Grantmaking in GCAF's first year was not well-planned, as the board and President Norton struggled to find a common vision. In December 1961, Norton threatened to resign when the Board of Directors declined to give him a pay raise, a sign that the board had found extensive fault with his leadership of GCAF. A compromise was reached, in which the pay raise was granted and Norton given one year to prove his leadership of the organization.

===Influential early grants===
In 1962, GCAF and The Cleveland Foundation provided a grant to help Cuyahoga County plan the creation of Cuyahoga Community College. GCAF also helped lobby local training schools and private colleges, which had opposed the community college on the grounds that it would be competitive with them. The college opened in 1963. Smith, originally an opponent of the effort, became its biggest booster. He aggressively and successfully solicited funds for the college from area businesses, successfully breaking a century-long Cleveland taboo on private donations to public endeavors.

In September 1963, GCAF created and funded a "program advisory committee", the Plan for Action by Citizens in Education (PACE)—one of many such committees the foundation sponsored to provide it with citizen and activist input on critical issues, including recommending and implementing solutions. PACE grew out of the $18,000 educational system study grant made in 1962, and GCAF funded the program advisory committee's work for three years with a $110,000 operating grant. GCAF also provided funding in the fall of 1963 to Community Action for Youth (CAY). (Note: In 1958, The Cleveland Foundation urged the Welfare Federation of Cleveland to look into the rapidly rising level of crime among poor youth. The Welfare Federation created the Greater Cleveland Youth Services Commission. CAY was operated by the Greater Cleveland Youth Services Commission.) GCAF's $7,000 grant to CAY permitted the organization, whose funding was running out, to search for new financing. In June 1963, CAY won a major $1 million grant to combat juvenile deliquency from the President's Committee on Juvenile Delinquency and Youth Crime. GCAF made a $100,000 matching grant to CAY to allow CAY to win the federal monies. By the end of 1963, the GCAF board had fulsome praise for Norton's leadership.

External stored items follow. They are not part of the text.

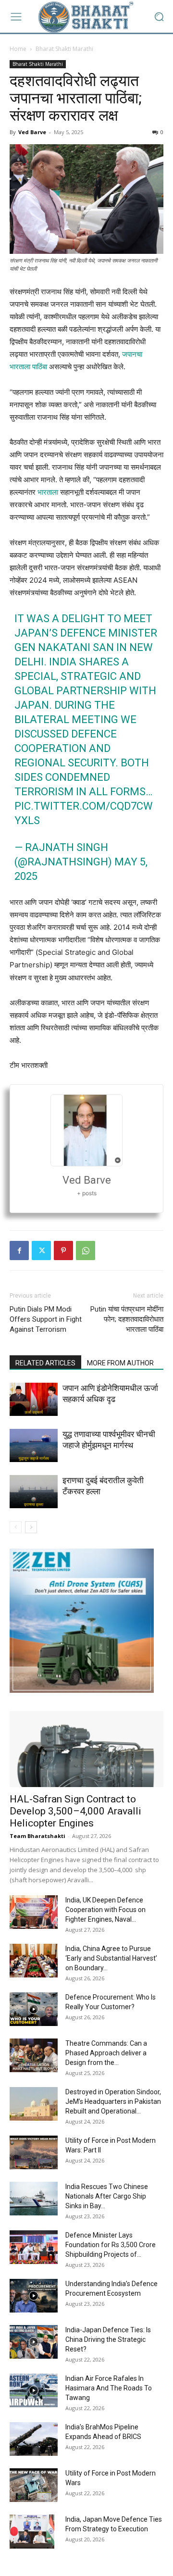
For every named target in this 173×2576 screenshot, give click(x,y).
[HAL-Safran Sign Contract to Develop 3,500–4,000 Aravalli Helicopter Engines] (86, 1749)
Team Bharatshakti (37, 1835)
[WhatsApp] (85, 1250)
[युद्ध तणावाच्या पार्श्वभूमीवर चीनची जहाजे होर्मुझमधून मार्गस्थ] (34, 1445)
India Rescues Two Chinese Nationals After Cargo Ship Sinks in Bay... (106, 2196)
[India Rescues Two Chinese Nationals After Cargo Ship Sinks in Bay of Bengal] (34, 2198)
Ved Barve (32, 132)
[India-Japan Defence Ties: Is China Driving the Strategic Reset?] (34, 2342)
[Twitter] (41, 1250)
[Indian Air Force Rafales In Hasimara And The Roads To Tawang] (34, 2390)
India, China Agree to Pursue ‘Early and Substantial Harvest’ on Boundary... (111, 1958)
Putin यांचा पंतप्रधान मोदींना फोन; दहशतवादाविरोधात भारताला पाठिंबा (126, 1319)
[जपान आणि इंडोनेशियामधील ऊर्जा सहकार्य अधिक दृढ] (34, 1399)
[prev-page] (16, 1527)
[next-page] (31, 1527)
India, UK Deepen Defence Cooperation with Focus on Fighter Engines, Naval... (105, 1909)
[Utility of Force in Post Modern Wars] (34, 2485)
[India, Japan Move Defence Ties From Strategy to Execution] (32, 2531)
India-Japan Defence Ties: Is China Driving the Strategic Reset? (108, 2339)
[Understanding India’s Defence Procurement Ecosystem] (34, 2296)
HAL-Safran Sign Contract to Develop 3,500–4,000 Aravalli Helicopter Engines (75, 1811)
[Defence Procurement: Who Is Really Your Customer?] (34, 2009)
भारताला (47, 492)
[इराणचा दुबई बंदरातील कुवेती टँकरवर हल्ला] (34, 1491)
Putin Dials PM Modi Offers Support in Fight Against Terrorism (46, 1319)
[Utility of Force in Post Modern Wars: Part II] (34, 2152)
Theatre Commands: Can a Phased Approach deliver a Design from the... (106, 2052)
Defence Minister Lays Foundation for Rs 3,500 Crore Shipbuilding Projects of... (110, 2244)
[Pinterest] (63, 1250)
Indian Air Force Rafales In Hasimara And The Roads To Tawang (108, 2388)
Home (18, 49)
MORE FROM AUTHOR (120, 1363)
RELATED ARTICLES (45, 1363)
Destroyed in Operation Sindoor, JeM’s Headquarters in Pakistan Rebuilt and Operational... (113, 2101)
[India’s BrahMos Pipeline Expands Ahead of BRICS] (34, 2439)
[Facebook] (19, 1250)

During 1963, GCAF developed a grant decision-making process that later would become standard among community foundations. First, GCAF sought to build consensus around what the problem was and what the solutions should be. Second, grants focuses on coordinating efforts among existing groups, rather than a go-it-alone strategy. Third, the grants were often matching grants, or were used by the recipient organization to attract other resources. Fourth, the grants were used to attract existing high-quality talent to the recipient organization, or to develop such talent.

In 1966, GCAF, The Cleveland Foundation, and the Carnegie Foundation jointly provided $400,000 to Case Institute of Technology and Western Reserve University to study whether the two colleges should merge. They did so in 1967, forming Case Western Reserve University. On November 3, 1966, GCAF and The Cleveland Foundation gave $180,000 to Operation Equality (a project to assist African American families in finding affordable housing outside slum areas) and $167,500 to the Fair Housing Council (an organization fighting housing discrimination). By 1973, the Fair Housing Council convinced 45 out of the county's 60 municipalities to pass fair housing resolutions, and Operation Equality had filed lawsuits and won fair housing consent agreements with landlords owning more than 10,000 units.

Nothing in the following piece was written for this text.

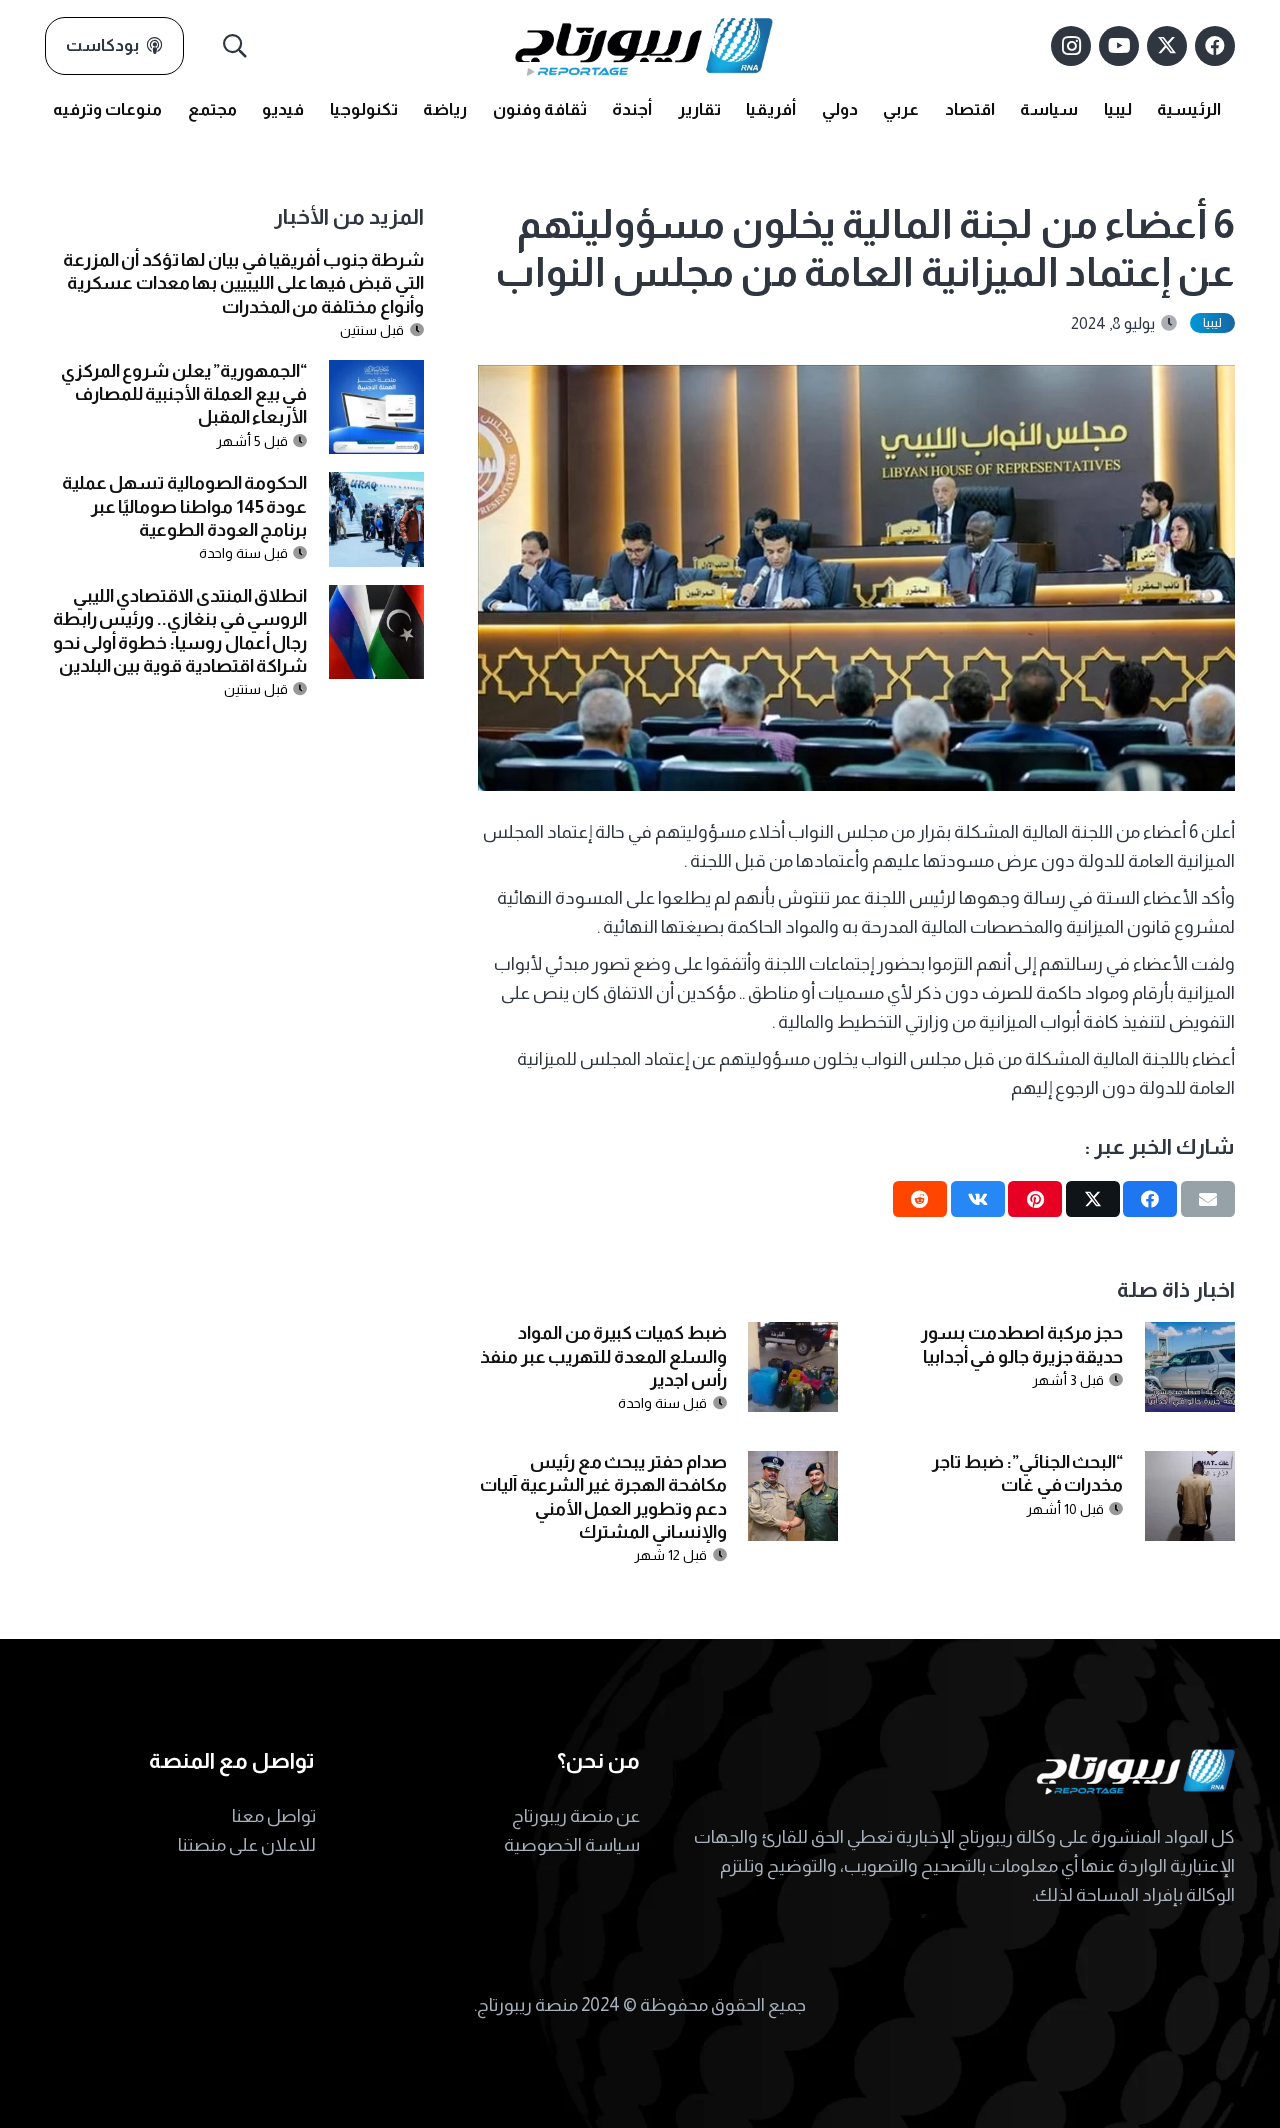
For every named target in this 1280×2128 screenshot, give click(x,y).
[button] (235, 46)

During the first five years of its Ford Foundation grant, GCAF disbursed more than $1.8 million in 52 separate grants, which included $160,000 to the Cuyahoga County Mayors and City Managers Association; $233,438 to Western Reserve University to establish a graduate program in public management science; $157,000 to the Welfare Federation of Cleveland; $45,000 to the Lake Erie Watershed Conservation Foundation; $100,000 Community Action for Youth; $50,000 to Cuyahoga Community College; $11,000 to the Governmental Research Institute; $24,000 to PACE; and $15,000 to Cleveland elementary school libraries.

===Second grant-making round and merger===
In 1966, the Ford Foundation made a second $1.25 million grant to GCAF to support its grant-making abilities. The Hanna estate also made another $1.25 million for operational support. The Ford Foundation, however, indicated it was unlikely to make a second renewal of its grant and challenged GCAF to consider where its funding would come from in the future.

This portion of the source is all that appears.